Notes on Dragon Age: Origins #12 — On power marriages
If not played carefully, Dragon Age: Origins is a rabbit hole. I’ve done my best to make choices and stick with them — not always easy given that I’ve spent enough time with the Mass Effect games to know what in those games are the most desirable outcomes (to me) and how to play to obtain them. It’s tempting to try to play Dragon Age in the same fashion — planning ahead and gaming my choices — but I’ve tried to keep my research in the redoubtable Dragon Age Wiki to an after-the-fact pursuit and use it as a resource for explanation rather than preparation.

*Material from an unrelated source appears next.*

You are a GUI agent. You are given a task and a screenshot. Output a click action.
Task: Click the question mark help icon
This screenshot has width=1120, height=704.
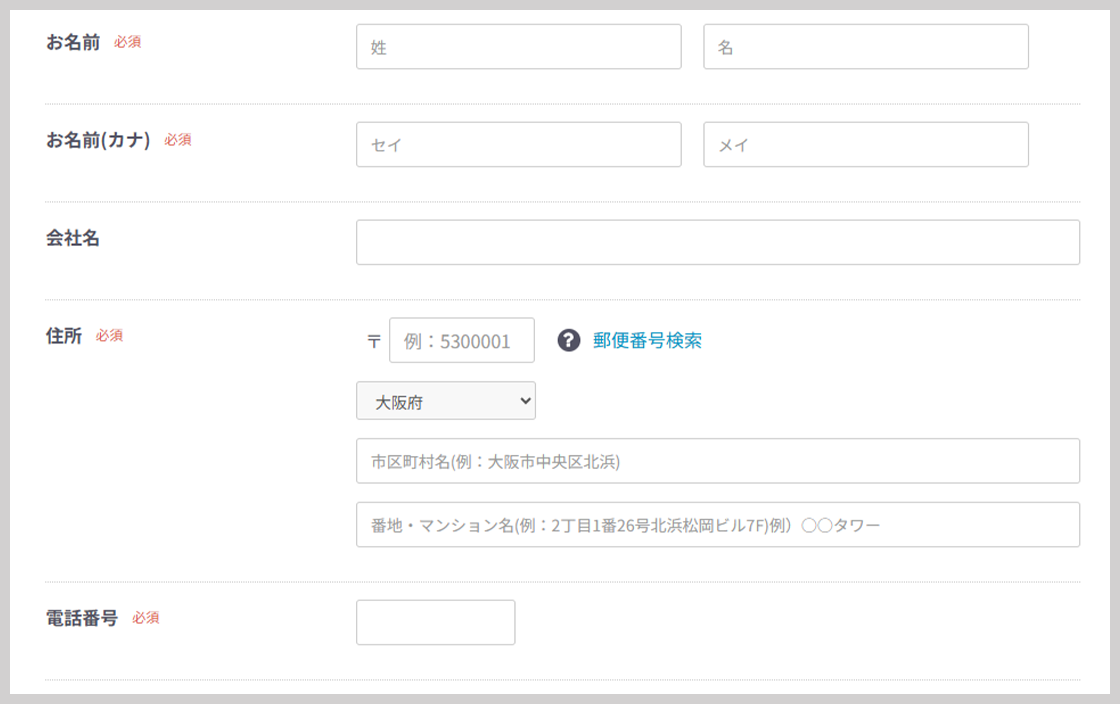(568, 341)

Not that there’s anything wrong with digging ahead in the wiki! I am a frequent, unapologetic user of strategy guides, or was, until wikis replaced them. (And what a fantastic thing to have happened! Strategy guides were mostly fine, but sometimes terrible, and it’s always sad to have paid $15 for something terrible.) But at least for me there’s a difference between figuring out a strategy to survive a boss battle (cheat away!) and getting ahead of myself in the story. I’m not terribly concerned about spoilers in a six year old game, but at least in my first playthrough I’ll take responsibility for my own choices.
In preparing for the Landsmeet with the Arl of Redcliffe, juggling the competing agendas of the Arl and the dead king’s widow, Anora, as well as Alistair’s obvious lack of comfort with the idea of putting himself forward as his half-brother’s successor, I stumbled on the apparent option of convincing Alistair and Anora to combine their claims and marry each other.
This struck me as both the classic BioWare threading the needle option, as well as a move with substantial historical precedent. I’m not a huge fan of Henry VII, and, for all I know, neither was Elizabeth of York (Edward IV’s daughter and sister to the late or soon-to-be-late princes in the Tower), but there’s a reason that after Richard III’s death, whatever everyone’s opinions of each other were, putting and end to the Wars of the Roses was important enough to get everyone to agree that the Lancaster Henry marrying Elizabeth was the last, best available choice.
In short, I was on team Alinora something fierce. Besides, I didn’t entirely trust Anora, and Alistair keep sending signals that he just wasn’t up to the job. (A healthy, noble lack of ambition is one thing, or even trepidation at so great a responsibility, but everything Alistair does screams “panic.”)
So I went to the Landsmeet, got the nobles on my side, and defeated Loghain in single combat. And then I made the mistake of letting Alistair execute Loghain, which, as I probably should have anticipated, nixed the whole marriage prospect on Anora’s side.
And then when I placed Alistair on the throne, he named Arl Eamon as his regent and chewed me out for not respecting his wishes. I’d spent so much time trying to convince everyone that the Arl wasn’t just trying to crown a weak king in order to be the power behind the throne, and here was Alistair all but abdicating. And I was just a bit pissed at his “what about MY wishes/will you still be my friend?” routine.
So I reloaded and tried again. Instead of allowing Alistair to execute Loghain, I put him forward as my champion to fight Loghain. Only to find that when Alistair defeats Loghain, he doesn’t wait for me to decide whether he should live or die, and the marriage was off again.
So screw it. I went back and let Loghain live, which meant that Alistair backed out of the wedding and I still had to choose. (UGH.)
On the fourth try, I fought Loghain and executed him, which didn’t make Anora happy, but apparently going along with the machinations of the person who killed her father wasn’t as absolutely objectionable as marrying the person who killed her father. (It seems so much more reasonable when I type it out like that, but I’m still not sure that I’d be able to make the distinction.)
And I’m thoroughly sick of the Landsmeet. Politics, amirite?